WellPoint and UnitedHealth should offer more to investors in dividends rather than repurchases, Cooperman said.
“I like a stock repurchase when it’s practiced by companies that have done the analysis correctly that their stock is materially mispriced,” Cooperman said by phone.
UnitedHealth reported $4.89 billion in free cash flow last year, a measure of cash generated from operations minus capital expenditures. WellPoint produced $2.66 billion in free cash.
WellPoint has cut shares outstanding by a third in the past three years, to about 400 million, Chief Financial Officer Wayne DeVeydt told investors at a Sept. 13 conference. The company still expects to have $2.5 billion in cash by the end of 2010, and its board is considering whether to add a dividend, he said.
“We’ve been able to return a lot of value for shareholders,” DeVeydt said.
The company declined to discuss the dividend further before its Nov. 3 earnings report, WellPoint spokeswoman Kristin Binns said in an e-mail.
WellPoint should offer shareholders a dividend and UnitedHealth could afford to double its payment with the cash it produces, said Barrow Hanley’s Fahrenbruch.

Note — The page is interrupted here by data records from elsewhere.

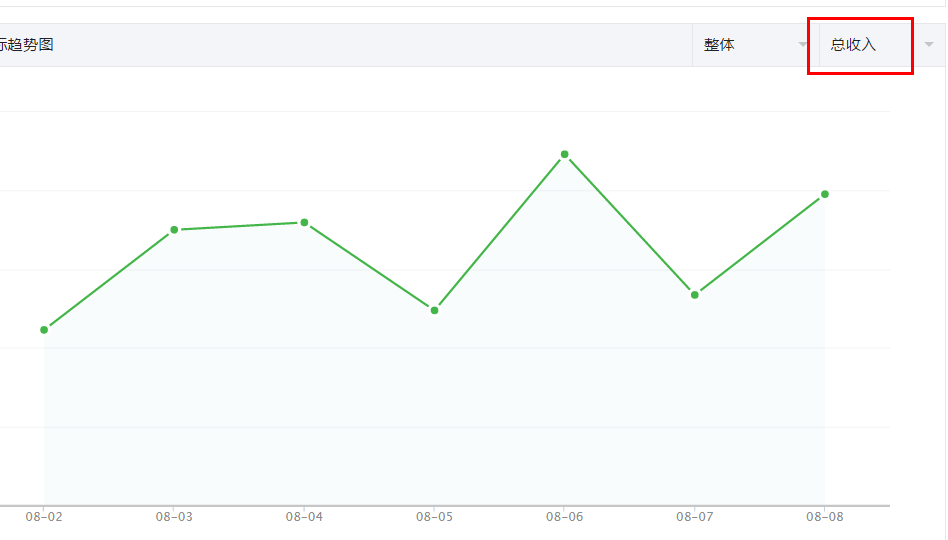This screenshot has width=948, height=540.
Task: Select the 08-04 axis label
Action: pos(304,517)
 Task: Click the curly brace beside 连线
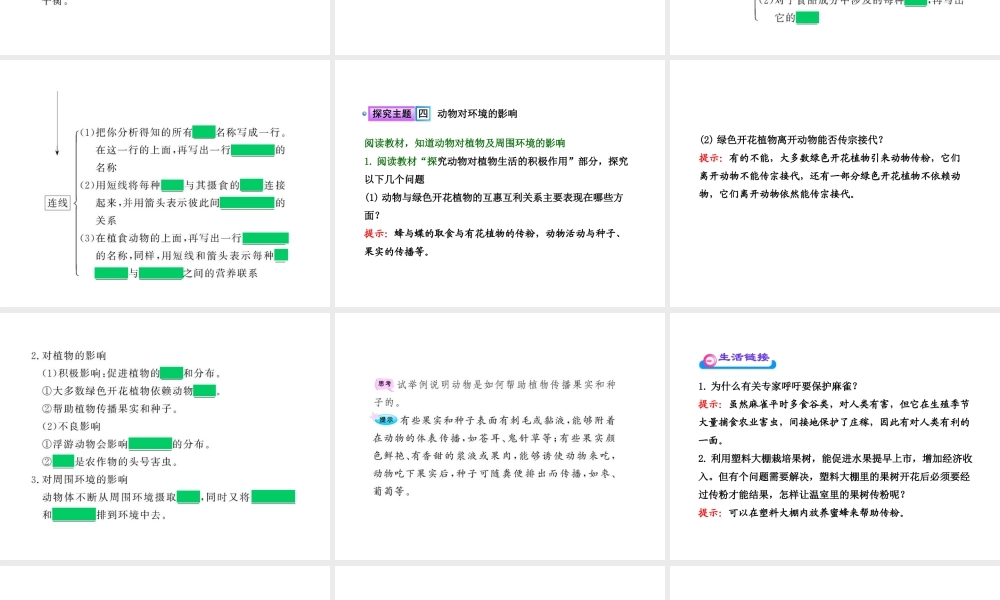pos(76,203)
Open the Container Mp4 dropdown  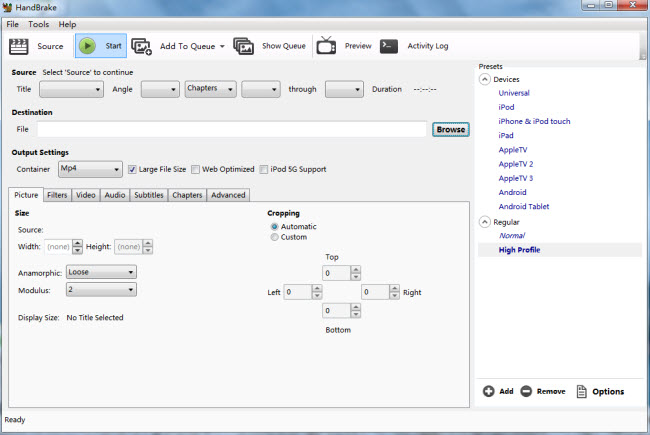[x=89, y=169]
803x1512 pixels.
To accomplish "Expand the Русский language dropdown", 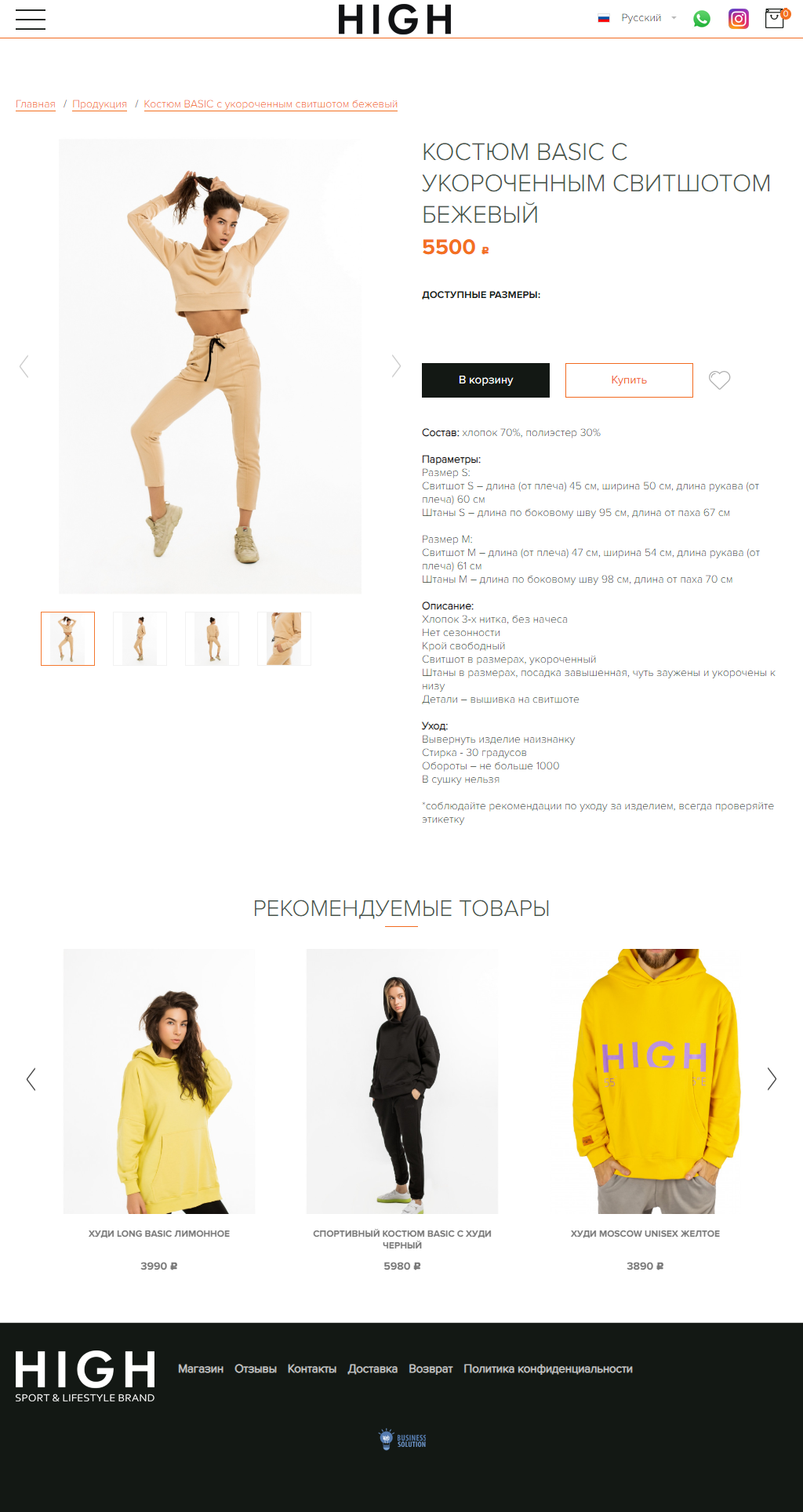I will 638,18.
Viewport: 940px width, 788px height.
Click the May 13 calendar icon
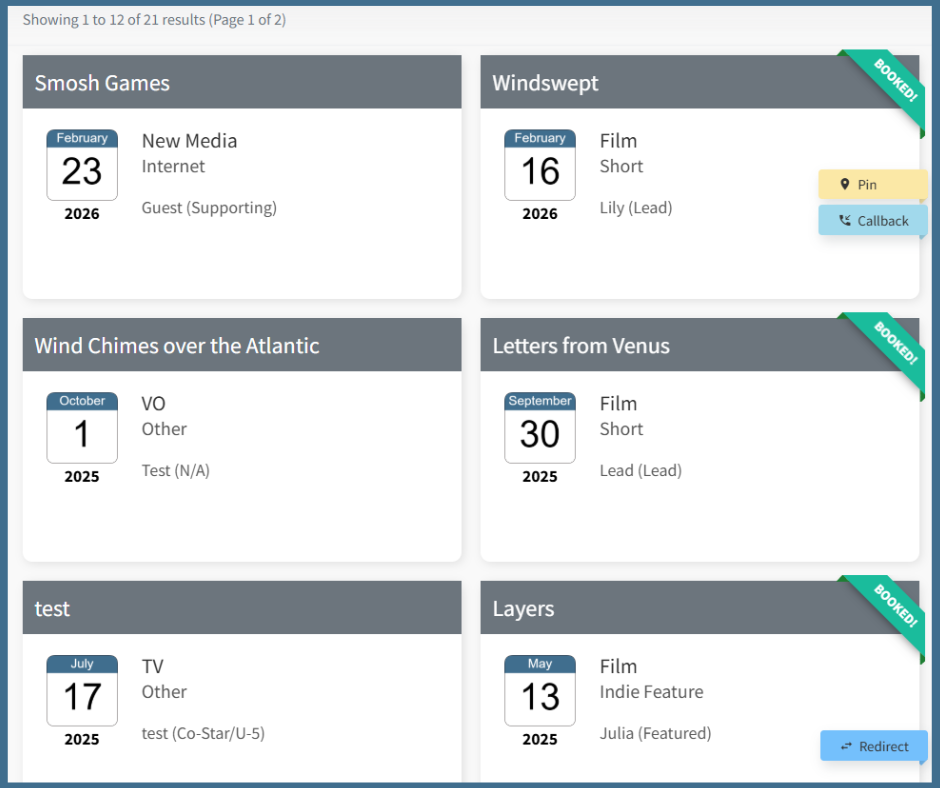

Like other companies, insurers tend to repurchase when they’re flush with cash, said Fahrenbruch. That’s when their stock is likely to be most expensive, making it less of a bargain, he said. By contrast, many shareholders may automatically reinvest quarterly dividends in stocks, spreading purchases over a longer period that averages high and low prices, he said.
In the past five years, UnitedHealth has returned 70 percent of cash it generates to investors through dividends and buybacks, said Penshorn, the investor-relations chief. It has also expanded the company through acquisitions, he said.
The company aims for “a balance of investing in the business and a return to shareholders and that return should be balanced with repurchases and dividends,” he said.
Since 1997, UnitedHealth has bought 1.2 billion shares for an average $24 while issuing stock at higher prices, Penshorn said. Its dividend is a “respectable, initial” offering that may be revisited, he said.
Aetna is focused on “providing an attractive return on equity” for shareholders amid a slower economy and the health- care overhaul, Fred Laberge, a spokesman, said in an e-mail.
“We understand these conditions have had an impact on current valuations,” he said. “But we believe in our strategy and we continue to focus on the fundamentals of our business in order to produce good results, which should ultimately be reflected in the share price.”